Stored items:
□ □ □
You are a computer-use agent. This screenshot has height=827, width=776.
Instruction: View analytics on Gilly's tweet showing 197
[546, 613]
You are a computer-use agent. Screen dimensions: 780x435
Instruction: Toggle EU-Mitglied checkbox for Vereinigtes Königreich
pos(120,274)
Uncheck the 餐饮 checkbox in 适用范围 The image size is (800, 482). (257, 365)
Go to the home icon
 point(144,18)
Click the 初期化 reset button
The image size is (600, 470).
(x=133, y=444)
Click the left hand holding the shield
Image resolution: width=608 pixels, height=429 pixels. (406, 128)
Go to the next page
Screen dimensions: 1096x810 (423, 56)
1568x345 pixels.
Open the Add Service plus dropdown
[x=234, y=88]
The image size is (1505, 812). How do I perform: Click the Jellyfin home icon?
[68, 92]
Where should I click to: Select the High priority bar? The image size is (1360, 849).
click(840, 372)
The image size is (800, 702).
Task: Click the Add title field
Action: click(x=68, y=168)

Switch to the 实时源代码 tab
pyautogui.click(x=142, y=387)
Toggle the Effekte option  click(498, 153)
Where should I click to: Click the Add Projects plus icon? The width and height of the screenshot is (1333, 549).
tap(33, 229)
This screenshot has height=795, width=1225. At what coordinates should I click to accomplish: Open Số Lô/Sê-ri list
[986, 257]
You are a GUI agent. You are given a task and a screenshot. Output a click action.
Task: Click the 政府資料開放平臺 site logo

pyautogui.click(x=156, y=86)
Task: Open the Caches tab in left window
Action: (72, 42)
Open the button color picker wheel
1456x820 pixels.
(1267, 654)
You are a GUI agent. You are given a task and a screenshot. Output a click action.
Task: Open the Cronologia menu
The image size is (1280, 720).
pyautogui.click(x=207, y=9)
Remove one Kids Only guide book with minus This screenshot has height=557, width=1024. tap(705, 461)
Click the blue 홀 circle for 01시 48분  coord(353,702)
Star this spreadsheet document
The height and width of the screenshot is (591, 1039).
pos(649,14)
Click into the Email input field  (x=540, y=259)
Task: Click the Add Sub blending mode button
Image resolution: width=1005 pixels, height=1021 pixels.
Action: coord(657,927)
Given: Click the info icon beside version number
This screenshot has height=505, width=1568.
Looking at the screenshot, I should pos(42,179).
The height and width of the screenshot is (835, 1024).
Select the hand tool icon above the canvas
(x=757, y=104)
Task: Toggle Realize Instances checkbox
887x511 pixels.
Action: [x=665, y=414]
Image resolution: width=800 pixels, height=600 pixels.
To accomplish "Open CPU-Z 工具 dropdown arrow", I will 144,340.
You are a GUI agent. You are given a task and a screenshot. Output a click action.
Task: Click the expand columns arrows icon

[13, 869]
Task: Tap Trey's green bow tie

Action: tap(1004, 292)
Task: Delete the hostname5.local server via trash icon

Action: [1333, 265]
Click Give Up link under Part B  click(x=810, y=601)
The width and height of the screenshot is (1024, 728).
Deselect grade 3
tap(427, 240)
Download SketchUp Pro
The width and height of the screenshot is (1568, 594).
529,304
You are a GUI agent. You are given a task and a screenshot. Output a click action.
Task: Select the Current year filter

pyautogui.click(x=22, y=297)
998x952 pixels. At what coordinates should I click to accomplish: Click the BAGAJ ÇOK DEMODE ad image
□ □ □
#### [WORK TASK]
Repeat every entry exactly, please.

#### [SOLUTION TO THIS TASK]
You are a computer-use agent. This screenshot has height=827, width=776.
Instruction: View analytics on Gilly's tweet showing 197
[546, 613]
You are a computer-use agent. Screen dimensions: 780x435
Instruction: Toggle EU-Mitglied checkbox for Vereinigtes Königreich
pos(120,274)
Uncheck the 餐饮 checkbox in 适用范围 The image size is (800, 482). (257, 365)
Go to the home icon
 point(144,18)
Click the 初期化 reset button
The image size is (600, 470).
(x=133, y=444)
Click the left hand holding the shield
Image resolution: width=608 pixels, height=429 pixels. (406, 128)
Go to the next page
Screen dimensions: 1096x810 (423, 56)
1568x345 pixels.
Open the Add Service plus dropdown
[x=234, y=88]
The image size is (1505, 812). How do I perform: Click the Jellyfin home icon?
[68, 92]
Where should I click to: Select the High priority bar? The image size is (1360, 849).
click(840, 372)
The image size is (800, 702).
Task: Click the Add title field
Action: click(x=68, y=168)

Switch to the 实时源代码 tab
pyautogui.click(x=142, y=387)
Toggle the Effekte option  click(498, 153)
Where should I click to: Click the Add Projects plus icon? The width and height of the screenshot is (1333, 549).
tap(33, 229)
This screenshot has height=795, width=1225. At what coordinates should I click to accomplish: Open Số Lô/Sê-ri list
[986, 257]
You are a GUI agent. You are given a task and a screenshot. Output a click action.
Task: Click the 政府資料開放平臺 site logo

pyautogui.click(x=156, y=86)
Task: Open the Caches tab in left window
Action: (72, 42)
Open the button color picker wheel
1456x820 pixels.
(1267, 654)
You are a GUI agent. You are given a task and a screenshot. Output a click action.
Task: Open the Cronologia menu
The image size is (1280, 720).
pyautogui.click(x=207, y=9)
Remove one Kids Only guide book with minus This screenshot has height=557, width=1024. tap(705, 461)
Click the blue 홀 circle for 01시 48분  coord(353,702)
Star this spreadsheet document
The height and width of the screenshot is (591, 1039).
pos(649,14)
Click into the Email input field  (x=540, y=259)
Task: Click the Add Sub blending mode button
Image resolution: width=1005 pixels, height=1021 pixels.
Action: coord(657,927)
Given: Click the info icon beside version number
This screenshot has height=505, width=1568.
Looking at the screenshot, I should pos(42,179).
The height and width of the screenshot is (835, 1024).
Select the hand tool icon above the canvas
(x=757, y=104)
Task: Toggle Realize Instances checkbox
887x511 pixels.
Action: [x=665, y=414]
Image resolution: width=800 pixels, height=600 pixels.
To accomplish "Open CPU-Z 工具 dropdown arrow", I will 144,340.
You are a GUI agent. You are given a task and a screenshot. Output a click action.
Task: Click the expand columns arrows icon

[13, 869]
Task: Tap Trey's green bow tie

Action: tap(1004, 292)
Task: Delete the hostname5.local server via trash icon

Action: [1333, 265]
Click Give Up link under Part B  click(x=810, y=601)
The width and height of the screenshot is (1024, 728).
Deselect grade 3
tap(427, 240)
Download SketchUp Pro
The width and height of the screenshot is (1568, 594).
529,304
You are a GUI agent. You are given a task and a screenshot. Output a click action.
Task: Select the Current year filter

pyautogui.click(x=22, y=297)
998x952 pixels. At what coordinates should I click to accomplish: Click the BAGAJ ÇOK DEMODE ad image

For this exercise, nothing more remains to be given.